Waterville is a neighborhood of the city of Waterbury, Connecticut. It was formerly known as Pine Hole and Haydensville. It has been home to industrial and manufacturing facilities from the 1960s onward. The ethnic makeup of Waterville consists of Italian, Irish, French and Latin American. This section of Waterbury contains two parks and the main office of the city's Department of Transportation.

==Population==
Waterville makes up 25,220 of Waterbury's 110,189 population. Of that number, 11,445 are male and 13,765 are female. Waterville has 9,528 households with an average household income of $45,983.
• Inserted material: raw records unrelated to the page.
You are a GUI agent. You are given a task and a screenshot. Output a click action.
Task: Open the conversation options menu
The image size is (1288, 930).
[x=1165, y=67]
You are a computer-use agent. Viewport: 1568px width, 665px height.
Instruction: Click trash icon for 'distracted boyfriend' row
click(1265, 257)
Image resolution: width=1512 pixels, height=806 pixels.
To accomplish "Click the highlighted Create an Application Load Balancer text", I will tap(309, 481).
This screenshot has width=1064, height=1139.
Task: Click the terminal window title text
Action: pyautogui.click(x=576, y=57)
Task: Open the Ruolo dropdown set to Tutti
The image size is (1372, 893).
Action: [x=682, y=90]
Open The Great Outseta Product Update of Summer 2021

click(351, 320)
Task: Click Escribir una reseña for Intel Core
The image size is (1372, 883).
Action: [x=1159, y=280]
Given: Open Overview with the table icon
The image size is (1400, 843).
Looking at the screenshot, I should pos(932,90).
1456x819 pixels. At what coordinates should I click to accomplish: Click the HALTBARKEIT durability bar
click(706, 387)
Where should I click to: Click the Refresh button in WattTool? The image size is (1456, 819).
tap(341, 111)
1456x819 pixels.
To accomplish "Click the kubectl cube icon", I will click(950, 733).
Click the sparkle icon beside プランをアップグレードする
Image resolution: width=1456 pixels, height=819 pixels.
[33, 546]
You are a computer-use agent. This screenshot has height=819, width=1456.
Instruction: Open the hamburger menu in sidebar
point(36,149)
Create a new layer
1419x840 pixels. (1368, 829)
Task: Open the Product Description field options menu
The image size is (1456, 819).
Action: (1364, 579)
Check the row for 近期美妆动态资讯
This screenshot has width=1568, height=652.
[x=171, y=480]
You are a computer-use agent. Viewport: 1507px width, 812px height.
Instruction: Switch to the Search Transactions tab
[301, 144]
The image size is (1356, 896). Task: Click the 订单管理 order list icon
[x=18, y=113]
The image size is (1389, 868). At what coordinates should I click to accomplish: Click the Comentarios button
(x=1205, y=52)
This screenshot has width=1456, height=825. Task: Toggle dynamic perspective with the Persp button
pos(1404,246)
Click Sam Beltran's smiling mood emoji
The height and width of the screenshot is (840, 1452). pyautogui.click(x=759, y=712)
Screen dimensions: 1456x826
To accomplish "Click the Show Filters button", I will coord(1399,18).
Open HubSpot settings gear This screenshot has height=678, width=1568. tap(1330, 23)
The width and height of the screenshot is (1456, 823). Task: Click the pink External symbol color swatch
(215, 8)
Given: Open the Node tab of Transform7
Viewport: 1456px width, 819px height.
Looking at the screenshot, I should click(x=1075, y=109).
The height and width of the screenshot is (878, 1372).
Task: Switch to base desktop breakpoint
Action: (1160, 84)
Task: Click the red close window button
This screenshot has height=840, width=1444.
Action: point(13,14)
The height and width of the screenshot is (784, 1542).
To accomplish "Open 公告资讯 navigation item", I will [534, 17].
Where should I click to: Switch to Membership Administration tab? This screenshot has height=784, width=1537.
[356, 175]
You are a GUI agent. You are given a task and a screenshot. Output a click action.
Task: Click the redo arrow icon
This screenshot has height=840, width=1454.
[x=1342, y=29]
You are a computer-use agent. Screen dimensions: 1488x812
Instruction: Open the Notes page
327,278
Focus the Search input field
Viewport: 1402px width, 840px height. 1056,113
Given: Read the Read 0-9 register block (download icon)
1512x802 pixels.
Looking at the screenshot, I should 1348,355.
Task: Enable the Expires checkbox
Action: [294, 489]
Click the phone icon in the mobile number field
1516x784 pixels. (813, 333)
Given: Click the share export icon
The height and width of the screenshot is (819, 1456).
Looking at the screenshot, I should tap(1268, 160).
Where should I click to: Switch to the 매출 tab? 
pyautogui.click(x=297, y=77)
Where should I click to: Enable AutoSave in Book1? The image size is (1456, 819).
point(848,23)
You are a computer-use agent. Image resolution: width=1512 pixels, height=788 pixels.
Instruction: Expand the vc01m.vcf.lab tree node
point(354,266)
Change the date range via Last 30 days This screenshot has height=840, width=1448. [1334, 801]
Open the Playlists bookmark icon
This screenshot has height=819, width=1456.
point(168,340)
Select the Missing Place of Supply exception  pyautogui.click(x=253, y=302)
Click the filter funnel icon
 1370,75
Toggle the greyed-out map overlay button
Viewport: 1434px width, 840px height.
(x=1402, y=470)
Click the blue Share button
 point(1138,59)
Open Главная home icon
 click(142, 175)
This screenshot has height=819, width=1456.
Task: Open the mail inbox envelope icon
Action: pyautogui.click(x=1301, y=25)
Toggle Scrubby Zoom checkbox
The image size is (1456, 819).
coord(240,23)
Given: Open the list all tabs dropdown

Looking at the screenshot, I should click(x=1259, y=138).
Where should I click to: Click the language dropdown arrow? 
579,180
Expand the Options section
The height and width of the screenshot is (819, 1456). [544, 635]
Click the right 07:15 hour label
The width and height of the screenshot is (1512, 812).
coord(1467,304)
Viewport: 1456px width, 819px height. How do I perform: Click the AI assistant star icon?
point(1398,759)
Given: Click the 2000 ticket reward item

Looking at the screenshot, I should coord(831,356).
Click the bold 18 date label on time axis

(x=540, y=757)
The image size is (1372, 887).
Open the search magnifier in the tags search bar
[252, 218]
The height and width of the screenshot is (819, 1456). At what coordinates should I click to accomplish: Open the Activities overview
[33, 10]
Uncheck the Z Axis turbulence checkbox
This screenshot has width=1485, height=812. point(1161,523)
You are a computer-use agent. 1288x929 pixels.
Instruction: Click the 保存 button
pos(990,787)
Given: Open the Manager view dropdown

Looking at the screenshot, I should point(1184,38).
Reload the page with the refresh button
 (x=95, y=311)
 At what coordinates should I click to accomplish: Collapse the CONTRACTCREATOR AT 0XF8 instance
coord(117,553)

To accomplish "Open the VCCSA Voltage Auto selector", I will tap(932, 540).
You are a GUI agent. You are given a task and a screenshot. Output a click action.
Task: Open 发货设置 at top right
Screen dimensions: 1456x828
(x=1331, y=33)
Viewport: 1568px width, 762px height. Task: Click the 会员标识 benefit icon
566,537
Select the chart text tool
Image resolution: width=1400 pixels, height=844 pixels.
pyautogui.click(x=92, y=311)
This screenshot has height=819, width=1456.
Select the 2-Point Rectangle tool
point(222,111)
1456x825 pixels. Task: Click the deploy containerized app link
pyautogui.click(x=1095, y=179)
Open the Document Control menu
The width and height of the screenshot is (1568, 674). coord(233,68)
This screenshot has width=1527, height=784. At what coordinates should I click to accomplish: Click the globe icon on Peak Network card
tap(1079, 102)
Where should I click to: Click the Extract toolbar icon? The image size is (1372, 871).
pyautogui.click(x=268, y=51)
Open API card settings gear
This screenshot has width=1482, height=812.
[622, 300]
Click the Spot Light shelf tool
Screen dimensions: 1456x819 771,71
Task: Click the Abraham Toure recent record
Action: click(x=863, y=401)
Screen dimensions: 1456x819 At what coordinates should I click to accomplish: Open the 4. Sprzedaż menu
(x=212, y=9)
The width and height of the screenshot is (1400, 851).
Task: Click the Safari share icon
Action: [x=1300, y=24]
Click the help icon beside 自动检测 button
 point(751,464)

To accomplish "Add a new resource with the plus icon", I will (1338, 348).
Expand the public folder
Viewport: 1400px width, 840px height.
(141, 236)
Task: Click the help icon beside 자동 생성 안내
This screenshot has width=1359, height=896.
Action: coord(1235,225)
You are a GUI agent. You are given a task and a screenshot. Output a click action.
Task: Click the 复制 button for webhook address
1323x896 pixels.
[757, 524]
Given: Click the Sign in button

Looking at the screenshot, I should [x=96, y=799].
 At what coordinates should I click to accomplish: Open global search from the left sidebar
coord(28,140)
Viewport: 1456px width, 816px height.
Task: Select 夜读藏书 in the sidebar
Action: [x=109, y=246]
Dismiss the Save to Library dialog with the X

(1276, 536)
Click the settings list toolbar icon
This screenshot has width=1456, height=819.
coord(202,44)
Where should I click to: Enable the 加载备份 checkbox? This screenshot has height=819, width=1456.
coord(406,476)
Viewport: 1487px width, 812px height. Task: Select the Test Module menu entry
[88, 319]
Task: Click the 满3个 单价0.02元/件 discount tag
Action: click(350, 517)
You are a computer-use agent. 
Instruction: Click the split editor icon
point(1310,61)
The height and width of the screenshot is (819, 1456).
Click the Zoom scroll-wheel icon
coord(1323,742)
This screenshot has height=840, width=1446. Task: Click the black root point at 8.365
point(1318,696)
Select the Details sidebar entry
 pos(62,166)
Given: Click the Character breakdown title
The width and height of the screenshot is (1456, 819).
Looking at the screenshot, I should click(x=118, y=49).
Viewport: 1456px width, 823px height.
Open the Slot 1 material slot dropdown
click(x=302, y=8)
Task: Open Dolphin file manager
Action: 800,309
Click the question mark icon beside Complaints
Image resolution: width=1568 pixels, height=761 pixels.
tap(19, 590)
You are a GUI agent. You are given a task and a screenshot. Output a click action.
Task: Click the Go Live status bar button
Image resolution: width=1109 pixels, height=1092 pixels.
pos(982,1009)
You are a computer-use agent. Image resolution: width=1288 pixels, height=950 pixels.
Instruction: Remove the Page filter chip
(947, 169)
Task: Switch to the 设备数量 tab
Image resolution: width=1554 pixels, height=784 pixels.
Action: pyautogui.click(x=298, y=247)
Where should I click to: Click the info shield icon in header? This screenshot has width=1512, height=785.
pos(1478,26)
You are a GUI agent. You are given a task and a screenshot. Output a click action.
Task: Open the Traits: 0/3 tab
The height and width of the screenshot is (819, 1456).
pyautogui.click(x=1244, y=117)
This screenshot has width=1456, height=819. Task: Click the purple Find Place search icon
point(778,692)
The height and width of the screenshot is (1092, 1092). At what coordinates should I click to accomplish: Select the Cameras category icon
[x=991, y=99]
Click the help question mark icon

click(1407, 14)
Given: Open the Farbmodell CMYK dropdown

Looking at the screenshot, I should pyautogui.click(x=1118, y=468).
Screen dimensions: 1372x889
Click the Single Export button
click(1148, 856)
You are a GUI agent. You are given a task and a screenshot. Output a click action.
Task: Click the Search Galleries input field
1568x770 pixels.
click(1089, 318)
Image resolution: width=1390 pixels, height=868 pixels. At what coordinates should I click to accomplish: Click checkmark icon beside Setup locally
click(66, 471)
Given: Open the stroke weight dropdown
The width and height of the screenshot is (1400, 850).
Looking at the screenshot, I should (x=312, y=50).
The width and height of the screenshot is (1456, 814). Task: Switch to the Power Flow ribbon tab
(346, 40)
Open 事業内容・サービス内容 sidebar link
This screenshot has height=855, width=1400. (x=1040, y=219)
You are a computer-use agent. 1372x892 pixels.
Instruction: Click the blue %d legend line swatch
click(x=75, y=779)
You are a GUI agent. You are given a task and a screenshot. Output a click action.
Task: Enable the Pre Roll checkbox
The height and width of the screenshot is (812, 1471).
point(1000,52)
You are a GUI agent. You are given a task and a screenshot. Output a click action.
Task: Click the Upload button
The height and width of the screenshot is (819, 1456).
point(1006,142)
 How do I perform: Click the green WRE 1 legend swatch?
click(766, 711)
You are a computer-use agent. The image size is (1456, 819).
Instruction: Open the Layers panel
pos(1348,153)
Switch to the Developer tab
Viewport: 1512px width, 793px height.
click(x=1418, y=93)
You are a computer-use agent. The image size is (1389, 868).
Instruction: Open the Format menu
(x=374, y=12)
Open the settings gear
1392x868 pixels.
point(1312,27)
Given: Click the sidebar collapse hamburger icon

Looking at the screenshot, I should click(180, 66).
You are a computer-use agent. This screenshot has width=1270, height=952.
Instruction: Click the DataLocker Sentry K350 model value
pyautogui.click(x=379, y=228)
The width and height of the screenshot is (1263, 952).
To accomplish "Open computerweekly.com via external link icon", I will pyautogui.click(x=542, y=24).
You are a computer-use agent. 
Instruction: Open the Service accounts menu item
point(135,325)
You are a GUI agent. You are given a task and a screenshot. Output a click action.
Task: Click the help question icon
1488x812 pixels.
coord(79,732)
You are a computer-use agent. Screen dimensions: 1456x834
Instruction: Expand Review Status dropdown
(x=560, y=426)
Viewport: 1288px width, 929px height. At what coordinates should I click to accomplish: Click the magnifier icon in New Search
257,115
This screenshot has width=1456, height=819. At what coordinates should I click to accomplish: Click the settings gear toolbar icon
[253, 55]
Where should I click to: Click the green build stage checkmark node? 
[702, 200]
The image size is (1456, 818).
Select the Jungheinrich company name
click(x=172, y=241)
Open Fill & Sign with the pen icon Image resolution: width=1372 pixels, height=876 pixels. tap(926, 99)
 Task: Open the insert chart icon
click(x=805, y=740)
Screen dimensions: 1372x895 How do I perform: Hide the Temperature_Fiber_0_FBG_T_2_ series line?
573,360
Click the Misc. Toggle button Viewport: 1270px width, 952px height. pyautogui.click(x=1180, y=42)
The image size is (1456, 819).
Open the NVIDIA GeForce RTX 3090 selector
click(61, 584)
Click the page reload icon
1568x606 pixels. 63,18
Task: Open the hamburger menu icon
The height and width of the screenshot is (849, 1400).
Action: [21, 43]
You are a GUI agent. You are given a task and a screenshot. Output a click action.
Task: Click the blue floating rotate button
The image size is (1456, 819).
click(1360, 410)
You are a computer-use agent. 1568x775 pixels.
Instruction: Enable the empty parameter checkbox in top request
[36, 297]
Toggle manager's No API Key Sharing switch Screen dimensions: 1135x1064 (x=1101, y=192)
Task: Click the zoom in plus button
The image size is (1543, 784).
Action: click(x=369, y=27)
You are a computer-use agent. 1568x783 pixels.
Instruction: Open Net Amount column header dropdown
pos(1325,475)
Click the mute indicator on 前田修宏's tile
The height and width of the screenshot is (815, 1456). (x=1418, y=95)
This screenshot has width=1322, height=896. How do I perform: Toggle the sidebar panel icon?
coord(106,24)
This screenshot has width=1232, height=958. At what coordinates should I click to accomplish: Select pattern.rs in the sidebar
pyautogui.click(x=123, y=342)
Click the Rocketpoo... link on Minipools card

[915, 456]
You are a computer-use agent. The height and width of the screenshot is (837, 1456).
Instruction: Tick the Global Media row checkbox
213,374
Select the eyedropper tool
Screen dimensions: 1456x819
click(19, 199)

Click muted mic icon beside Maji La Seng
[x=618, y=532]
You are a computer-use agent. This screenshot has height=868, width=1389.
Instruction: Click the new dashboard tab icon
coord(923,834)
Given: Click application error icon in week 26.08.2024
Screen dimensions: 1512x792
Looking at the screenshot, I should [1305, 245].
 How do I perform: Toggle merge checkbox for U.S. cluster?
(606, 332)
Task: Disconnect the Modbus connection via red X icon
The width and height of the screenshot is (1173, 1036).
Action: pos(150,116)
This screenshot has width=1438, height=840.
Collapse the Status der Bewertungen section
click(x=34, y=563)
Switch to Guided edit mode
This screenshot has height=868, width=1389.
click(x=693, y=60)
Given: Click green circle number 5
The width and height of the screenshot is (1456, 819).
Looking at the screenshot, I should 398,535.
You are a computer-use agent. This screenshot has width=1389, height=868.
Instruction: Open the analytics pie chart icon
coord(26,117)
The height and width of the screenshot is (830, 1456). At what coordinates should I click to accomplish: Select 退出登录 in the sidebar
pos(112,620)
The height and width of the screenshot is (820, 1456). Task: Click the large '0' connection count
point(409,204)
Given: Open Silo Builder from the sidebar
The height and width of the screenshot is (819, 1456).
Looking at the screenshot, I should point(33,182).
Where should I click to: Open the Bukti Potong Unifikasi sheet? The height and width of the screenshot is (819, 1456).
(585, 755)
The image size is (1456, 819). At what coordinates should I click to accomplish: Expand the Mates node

Waterville is 290 ft above sea level and lies in the Eastern Time Zone (EST/EDT), observing daylight saving time. In addition, Waterville is located two miles (3.2 km) to the north of downtown Waterbury, three miles (4.8 km) to the east southeast of Watertown, four miles (6.4 km) to the west of Wolcott, five miles (8 km) to the northeast of Middlebury, five miles (8 km) to the south southwest of Plymouth, five miles (8 km) to the south southeast of Thomaston, and 22 mi to the west southwest of Hartford.

==1962 tornado==
On May 24, 1962, the area was heavily damaged by a high-end F3 tornado. Part of the residential area and the most of industrial area was completely destroyed, half of the Waterville Bible Church was destroyed, the roof of the Sprague School gym was blown off, and a lumber company and a corrugated cardboard manufacturer were obliterated with pieces of the buildings being tossed into the Naugatuck River. Overall the storm, left one dead and 50 injured.

==Notable people==
- Johnny Moore, (1902–1991) was an outfielder in Major League Baseball for the Chicago Cubs.